La prochaine édition de votre festival est-elle déjà planifiée ? Des artistes sont-ils d’ores et déjà à l’affiche ?
L’édition 2017 est bouclée avec Harvest, Pat O’May, Karibow et Karnataka. L’édition des 20 ans est également prête mais nous ne la dévoilerons qu’à l’automne.

Comment voyez-vous l’avenir de votre festival ? Avec optimisme/pessimisme ?
Nous avons connu un printemps mouvementé et une nouvelle équipe est venue compléter les anciens, donc c’est avec un gros optimisme que nous envisageons les années à venir.

Selon vous, peut-il exister dans les pays francophones un grand festival de rock progressif, populaire, qui puisse attirer un public nombreux, à l’image du Night of The Prog en Allemagne ou du Be Prog ! My Friend en Espagne ?
En France de nouveaux festivals commencent à émerger mais l’affluence n’est pas toujours au rendez-vous malheureusement. La sphère du public progressif est faible dans notre hexagone et l’on voit les mêmes têtes d’un festival à l’autre c’est dommage.

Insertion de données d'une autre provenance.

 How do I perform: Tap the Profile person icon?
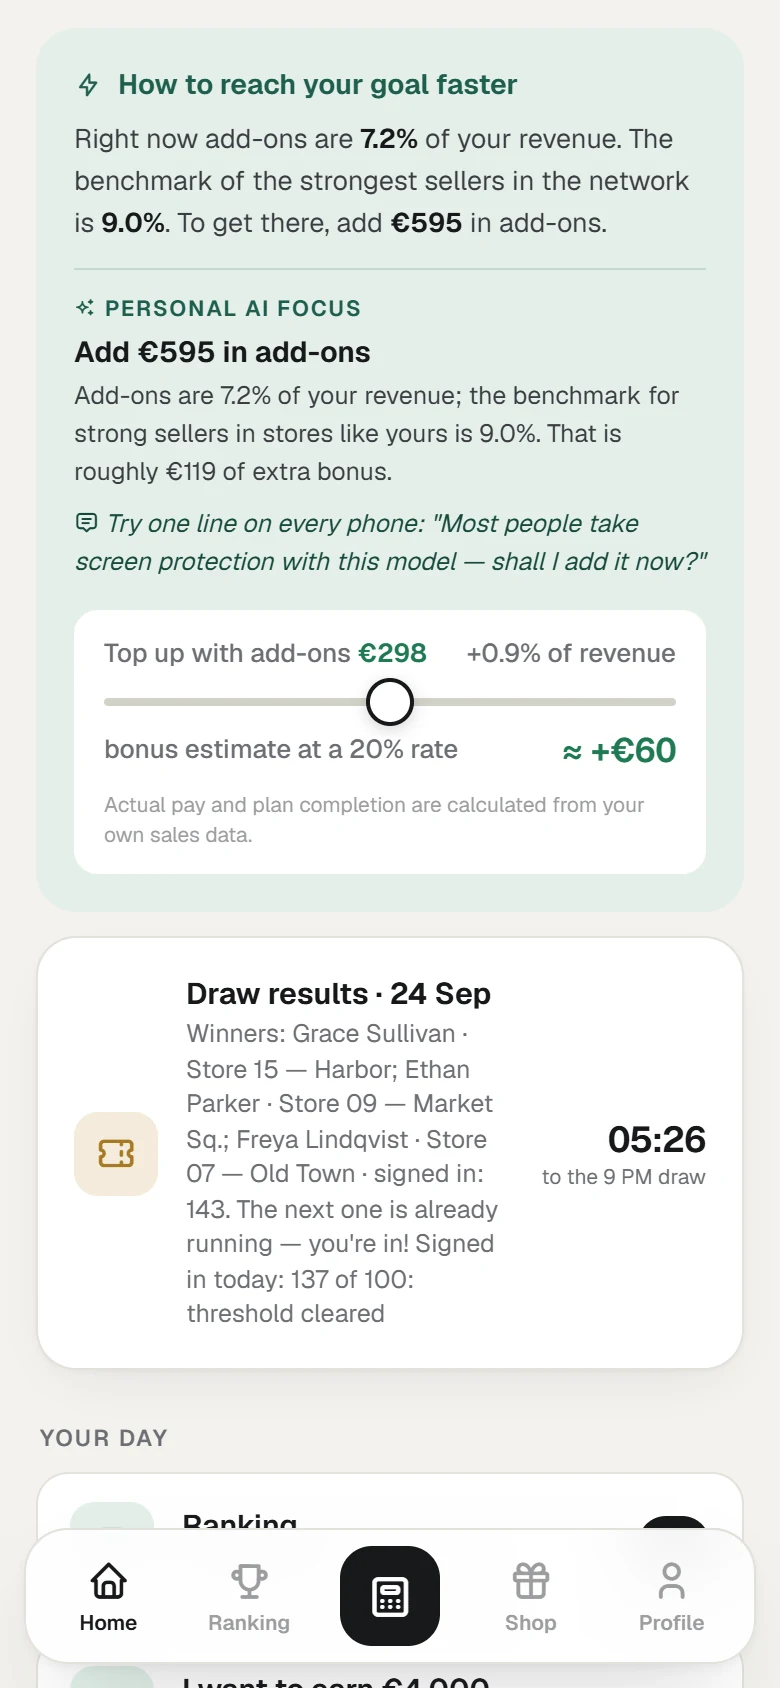[x=672, y=1581]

S’il n’était pas gratuit, il est certain que Crescendo aurait eu du mal à survivre et qui sait s’il existerait encore. Le Night of the Prog à La Lorelei en Allemagne est le festival prog’ le plus célèbre et le plus fréquenté d’Europe mais sa popularité et son succès restent modestes. Entre 3000 et 6000 spectateurs se pressent chaque année sur trois jours pour y assister selon la programmation proposée. Les billets d’entrée (83€ la journée, 158€ le pass festival) sont réservés aux mélomanes aisés et (ou) passionnés. Avec ses 1000 à 2000 festivaliers présents à chaque journée, Crescendo n’a pas à souffrir de la comparaison d’autant que certaines formations programmées en Allemagne le sont également au festival (parfois la même année comme Karibow cet été).